Direction
Revise the records below from the line with "Services (883, 114)" to the line with "(703) 658-5403 (1016, 2232)" by changing "Newsroom" to "Press Releases", leaving everything else as it is. Return only those lines.

─── Given data

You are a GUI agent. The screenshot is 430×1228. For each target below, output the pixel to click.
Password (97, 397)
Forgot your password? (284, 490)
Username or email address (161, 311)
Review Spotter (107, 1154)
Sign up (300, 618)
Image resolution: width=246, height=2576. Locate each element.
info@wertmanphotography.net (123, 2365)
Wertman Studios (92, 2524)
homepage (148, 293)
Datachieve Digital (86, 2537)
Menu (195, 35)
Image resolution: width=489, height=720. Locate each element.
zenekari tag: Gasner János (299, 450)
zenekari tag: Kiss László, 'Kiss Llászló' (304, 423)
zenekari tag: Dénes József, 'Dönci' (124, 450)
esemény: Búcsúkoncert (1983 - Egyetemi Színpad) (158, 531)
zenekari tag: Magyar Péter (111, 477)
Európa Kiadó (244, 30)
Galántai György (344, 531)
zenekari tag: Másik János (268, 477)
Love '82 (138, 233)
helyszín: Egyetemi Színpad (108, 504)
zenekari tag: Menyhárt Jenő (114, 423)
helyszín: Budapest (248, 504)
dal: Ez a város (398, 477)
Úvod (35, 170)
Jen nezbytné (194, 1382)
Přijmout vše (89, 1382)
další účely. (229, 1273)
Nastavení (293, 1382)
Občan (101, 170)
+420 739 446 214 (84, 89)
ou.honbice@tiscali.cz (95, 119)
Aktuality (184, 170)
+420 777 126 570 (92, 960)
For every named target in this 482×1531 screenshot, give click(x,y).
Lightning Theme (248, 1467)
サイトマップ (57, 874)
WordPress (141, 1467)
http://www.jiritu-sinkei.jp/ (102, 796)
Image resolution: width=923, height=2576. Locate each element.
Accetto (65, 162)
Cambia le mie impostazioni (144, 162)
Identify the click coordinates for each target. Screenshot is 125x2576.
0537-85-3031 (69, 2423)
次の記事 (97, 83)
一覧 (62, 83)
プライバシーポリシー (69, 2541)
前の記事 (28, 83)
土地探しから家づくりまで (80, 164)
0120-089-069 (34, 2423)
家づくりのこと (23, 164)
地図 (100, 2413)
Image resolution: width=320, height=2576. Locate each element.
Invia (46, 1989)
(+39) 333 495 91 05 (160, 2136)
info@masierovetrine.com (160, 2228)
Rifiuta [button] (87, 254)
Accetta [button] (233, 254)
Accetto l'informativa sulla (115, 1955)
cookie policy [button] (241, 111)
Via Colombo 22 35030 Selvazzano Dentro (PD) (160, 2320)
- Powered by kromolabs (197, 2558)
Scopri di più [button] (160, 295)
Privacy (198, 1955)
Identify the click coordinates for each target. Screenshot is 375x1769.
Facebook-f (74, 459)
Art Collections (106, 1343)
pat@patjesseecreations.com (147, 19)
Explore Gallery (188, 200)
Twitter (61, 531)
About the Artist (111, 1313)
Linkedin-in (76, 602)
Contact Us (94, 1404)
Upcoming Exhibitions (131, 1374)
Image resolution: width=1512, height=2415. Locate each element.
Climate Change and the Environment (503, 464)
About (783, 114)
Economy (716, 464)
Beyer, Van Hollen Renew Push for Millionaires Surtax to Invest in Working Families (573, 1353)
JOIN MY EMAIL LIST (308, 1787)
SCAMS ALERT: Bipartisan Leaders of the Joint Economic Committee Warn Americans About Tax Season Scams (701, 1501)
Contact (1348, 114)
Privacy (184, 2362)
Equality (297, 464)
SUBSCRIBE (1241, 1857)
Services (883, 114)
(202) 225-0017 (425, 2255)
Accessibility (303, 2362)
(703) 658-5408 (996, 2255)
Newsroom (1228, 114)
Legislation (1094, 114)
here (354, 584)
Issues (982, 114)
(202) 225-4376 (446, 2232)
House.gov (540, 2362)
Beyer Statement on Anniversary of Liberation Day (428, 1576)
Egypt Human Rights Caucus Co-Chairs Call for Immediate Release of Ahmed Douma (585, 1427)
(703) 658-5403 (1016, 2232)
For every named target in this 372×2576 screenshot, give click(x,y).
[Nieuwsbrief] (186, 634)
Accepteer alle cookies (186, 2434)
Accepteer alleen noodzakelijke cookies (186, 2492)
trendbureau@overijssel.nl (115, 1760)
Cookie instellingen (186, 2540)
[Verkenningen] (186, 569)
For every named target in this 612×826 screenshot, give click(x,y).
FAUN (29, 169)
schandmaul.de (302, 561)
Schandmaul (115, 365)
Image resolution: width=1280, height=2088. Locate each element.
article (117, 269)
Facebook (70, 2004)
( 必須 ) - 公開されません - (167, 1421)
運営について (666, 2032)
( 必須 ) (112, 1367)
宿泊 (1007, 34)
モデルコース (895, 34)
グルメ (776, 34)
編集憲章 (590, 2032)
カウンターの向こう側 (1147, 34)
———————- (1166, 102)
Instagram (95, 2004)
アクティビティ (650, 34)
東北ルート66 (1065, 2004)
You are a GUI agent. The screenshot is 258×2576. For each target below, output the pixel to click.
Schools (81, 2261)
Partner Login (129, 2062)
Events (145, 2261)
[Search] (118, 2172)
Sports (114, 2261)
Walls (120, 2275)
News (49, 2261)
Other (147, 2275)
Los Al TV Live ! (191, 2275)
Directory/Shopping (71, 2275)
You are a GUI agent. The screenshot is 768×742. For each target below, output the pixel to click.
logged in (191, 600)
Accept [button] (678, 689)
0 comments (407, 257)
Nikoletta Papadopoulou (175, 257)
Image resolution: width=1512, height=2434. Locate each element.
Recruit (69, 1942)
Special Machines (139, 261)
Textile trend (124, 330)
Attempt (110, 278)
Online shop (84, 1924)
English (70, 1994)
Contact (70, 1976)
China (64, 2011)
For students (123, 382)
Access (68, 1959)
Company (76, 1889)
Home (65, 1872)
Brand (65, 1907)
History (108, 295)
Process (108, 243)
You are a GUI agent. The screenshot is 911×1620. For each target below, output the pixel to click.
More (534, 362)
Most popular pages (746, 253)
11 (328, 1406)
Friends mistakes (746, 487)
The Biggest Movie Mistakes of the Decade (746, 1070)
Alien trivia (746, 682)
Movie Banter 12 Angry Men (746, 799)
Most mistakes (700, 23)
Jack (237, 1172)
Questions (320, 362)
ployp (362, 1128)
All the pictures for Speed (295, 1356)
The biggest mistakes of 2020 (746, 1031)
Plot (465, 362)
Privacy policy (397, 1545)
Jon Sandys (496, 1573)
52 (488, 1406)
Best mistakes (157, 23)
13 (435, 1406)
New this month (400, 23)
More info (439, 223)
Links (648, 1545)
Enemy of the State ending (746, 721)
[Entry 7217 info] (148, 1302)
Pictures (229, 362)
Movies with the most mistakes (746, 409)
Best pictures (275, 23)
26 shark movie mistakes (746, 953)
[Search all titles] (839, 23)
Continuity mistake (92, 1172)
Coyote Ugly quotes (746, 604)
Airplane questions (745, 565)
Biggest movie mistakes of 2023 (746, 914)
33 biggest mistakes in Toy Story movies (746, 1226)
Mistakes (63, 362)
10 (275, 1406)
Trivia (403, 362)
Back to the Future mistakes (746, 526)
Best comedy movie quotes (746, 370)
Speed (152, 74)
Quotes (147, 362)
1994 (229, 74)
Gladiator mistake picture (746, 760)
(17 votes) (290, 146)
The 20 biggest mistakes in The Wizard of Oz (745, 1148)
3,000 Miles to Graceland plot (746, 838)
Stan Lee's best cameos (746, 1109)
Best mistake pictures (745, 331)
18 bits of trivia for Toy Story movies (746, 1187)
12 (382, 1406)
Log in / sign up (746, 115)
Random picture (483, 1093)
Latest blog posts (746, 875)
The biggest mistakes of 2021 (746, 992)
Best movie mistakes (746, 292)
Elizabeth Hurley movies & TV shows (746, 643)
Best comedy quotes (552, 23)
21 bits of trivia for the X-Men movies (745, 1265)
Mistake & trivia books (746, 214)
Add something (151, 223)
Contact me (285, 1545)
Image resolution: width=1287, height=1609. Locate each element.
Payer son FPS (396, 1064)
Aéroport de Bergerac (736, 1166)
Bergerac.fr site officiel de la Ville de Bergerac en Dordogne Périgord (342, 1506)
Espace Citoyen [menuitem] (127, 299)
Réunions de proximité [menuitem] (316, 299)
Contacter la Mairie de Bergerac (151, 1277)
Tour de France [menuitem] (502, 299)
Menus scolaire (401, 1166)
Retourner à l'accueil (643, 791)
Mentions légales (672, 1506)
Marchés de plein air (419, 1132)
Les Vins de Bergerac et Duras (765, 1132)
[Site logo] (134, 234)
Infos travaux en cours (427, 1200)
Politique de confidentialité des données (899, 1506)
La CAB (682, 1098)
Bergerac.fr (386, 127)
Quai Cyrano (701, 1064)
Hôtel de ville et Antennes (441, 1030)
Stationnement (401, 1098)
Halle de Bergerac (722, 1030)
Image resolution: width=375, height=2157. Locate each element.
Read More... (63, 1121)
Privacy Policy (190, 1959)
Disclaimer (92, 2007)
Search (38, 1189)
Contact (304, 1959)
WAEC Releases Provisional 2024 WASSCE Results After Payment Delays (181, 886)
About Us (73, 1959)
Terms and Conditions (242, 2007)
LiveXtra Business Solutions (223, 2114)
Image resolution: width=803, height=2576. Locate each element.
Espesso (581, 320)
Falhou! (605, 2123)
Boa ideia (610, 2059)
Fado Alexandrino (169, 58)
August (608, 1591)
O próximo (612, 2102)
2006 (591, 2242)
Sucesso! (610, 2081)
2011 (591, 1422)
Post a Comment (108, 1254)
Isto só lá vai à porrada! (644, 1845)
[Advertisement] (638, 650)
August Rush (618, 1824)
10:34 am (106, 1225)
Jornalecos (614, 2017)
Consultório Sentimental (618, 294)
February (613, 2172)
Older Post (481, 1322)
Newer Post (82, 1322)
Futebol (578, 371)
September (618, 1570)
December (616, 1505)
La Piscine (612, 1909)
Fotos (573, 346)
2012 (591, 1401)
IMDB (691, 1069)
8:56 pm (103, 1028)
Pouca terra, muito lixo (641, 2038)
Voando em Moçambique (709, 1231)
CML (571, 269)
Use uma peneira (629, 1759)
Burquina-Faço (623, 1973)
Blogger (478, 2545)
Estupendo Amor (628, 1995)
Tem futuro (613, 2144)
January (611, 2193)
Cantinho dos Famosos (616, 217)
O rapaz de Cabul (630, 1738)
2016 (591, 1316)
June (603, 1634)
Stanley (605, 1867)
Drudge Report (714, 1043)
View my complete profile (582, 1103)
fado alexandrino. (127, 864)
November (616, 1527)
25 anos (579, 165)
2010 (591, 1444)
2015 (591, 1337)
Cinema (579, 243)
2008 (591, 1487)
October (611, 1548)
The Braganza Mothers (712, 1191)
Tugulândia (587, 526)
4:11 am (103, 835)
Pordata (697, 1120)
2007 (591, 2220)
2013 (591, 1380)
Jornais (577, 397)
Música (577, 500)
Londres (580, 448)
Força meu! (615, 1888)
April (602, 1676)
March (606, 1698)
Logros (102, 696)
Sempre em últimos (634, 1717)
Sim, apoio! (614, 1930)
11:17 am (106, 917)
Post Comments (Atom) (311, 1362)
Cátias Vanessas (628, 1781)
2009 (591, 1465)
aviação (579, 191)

──────

The answer
Services (883, 114)
(202) 225-0017 (425, 2255)
Accessibility (303, 2362)
(703) 658-5408 (996, 2255)
Press Releases (1228, 114)
Legislation (1094, 114)
here (354, 584)
Issues (982, 114)
(202) 225-4376 (446, 2232)
House.gov (540, 2362)
Beyer Statement on Anniversary of Liberation Day (428, 1576)
Egypt Human Rights Caucus Co-Chairs Call for Immediate Release of Ahmed Douma (585, 1427)
(703) 658-5403 (1016, 2232)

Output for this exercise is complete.